İyi (Mücerret) okumalar.

Arap Dili ve Edebiyatı mezunu ama sinemacı, öğrenci ama 2 film sahibi yönetmen, insan ama iki çocuk annesi bu kadar tanımlamanın içerisinde “Yeşim Tonbaz” kimdir?

Siz belki de tüm tanımlamaları yapmışsınız aslında, üzerime alabileceğim. Filoloji mezunu, sinema eğitmeni, yönetmen, anne ve hayat boyu öğrenci bir insan evladı. Amasız, rağmensiz.

Nevi şahsına münhasır birisiniz. Öğrencisiniz, öğretmensiniz, editörsünüz. Bu yaz şehir şehir gezip eğitimler verdiniz. Bu kadar uğraş içerisinde iki çocuk sahibisiniz.

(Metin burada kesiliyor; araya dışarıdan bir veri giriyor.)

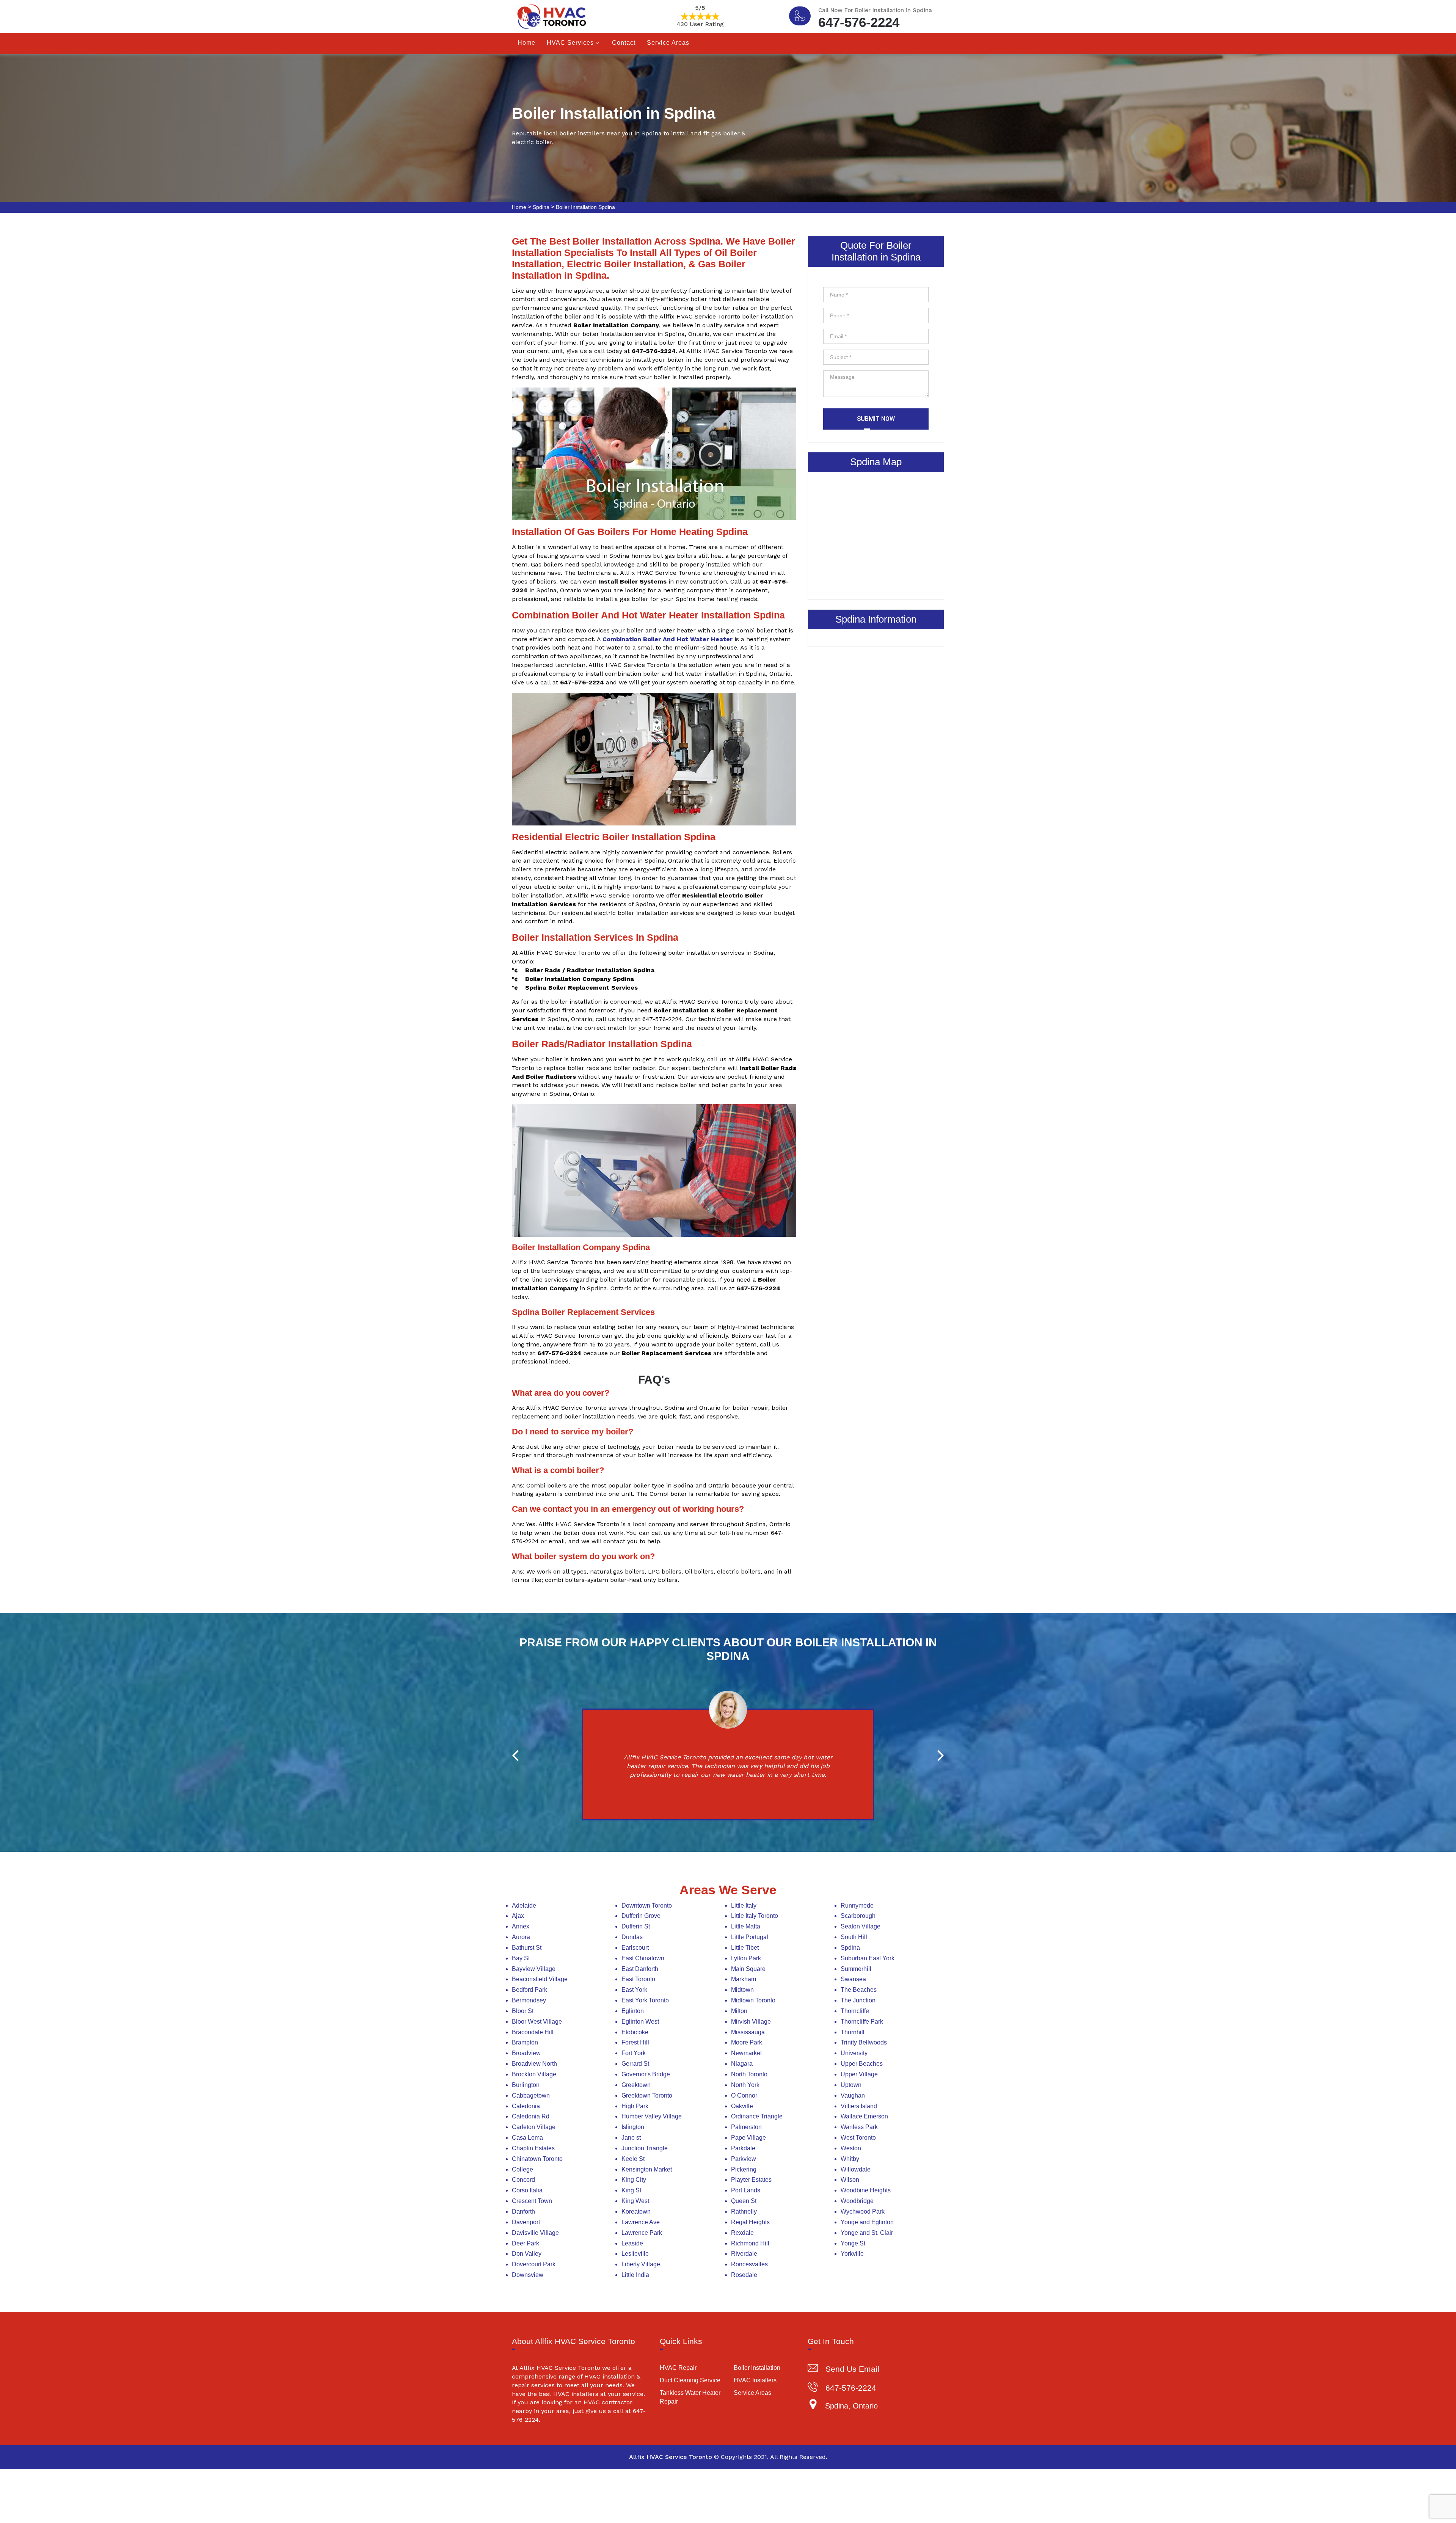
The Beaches (859, 1989)
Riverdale (744, 2253)
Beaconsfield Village (540, 1979)
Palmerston (746, 2127)
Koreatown (636, 2211)
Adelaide (524, 1905)
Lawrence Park (641, 2233)
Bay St (521, 1958)
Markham (743, 1979)
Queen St (743, 2201)
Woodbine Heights (866, 2190)
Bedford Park (529, 1989)
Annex (520, 1926)
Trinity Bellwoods (864, 2042)
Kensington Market (646, 2169)
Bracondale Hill (533, 2032)
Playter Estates (751, 2179)
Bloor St (522, 2011)
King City (633, 2179)
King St (631, 2190)
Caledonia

Sizi bu kadar uğraş içerisinde dinç kılan fikir dünyanızda ne var? Bu kadar uğraş hangi amaçla?

İnsan önce kendine karşı sorumluluklarının peşine düşüyor galiba. Bu bir kendini gerçekleştirme süreci diyebiliriz. Buna senkron olarak varlığının anlamını da gerçekleştirmeli. Benim yaptıklarım yalnızca benim yapabileceğim şeyler. Kıymetli Ağabeyim Hasan Aycın bir muhabbetimizde, “yalnızca senin yapabileceğin şeyleri yapmadan bu dünyadan çekip gittiğini düşünsene.” demişti. Bu var olanlar kadar var edene karşı olan sorumluluğun altını çizen bir cümle. Ben de bu cümleden devşirilebilecek motivasyonla elimden geleni ardıma koymamaya çalışıyorum.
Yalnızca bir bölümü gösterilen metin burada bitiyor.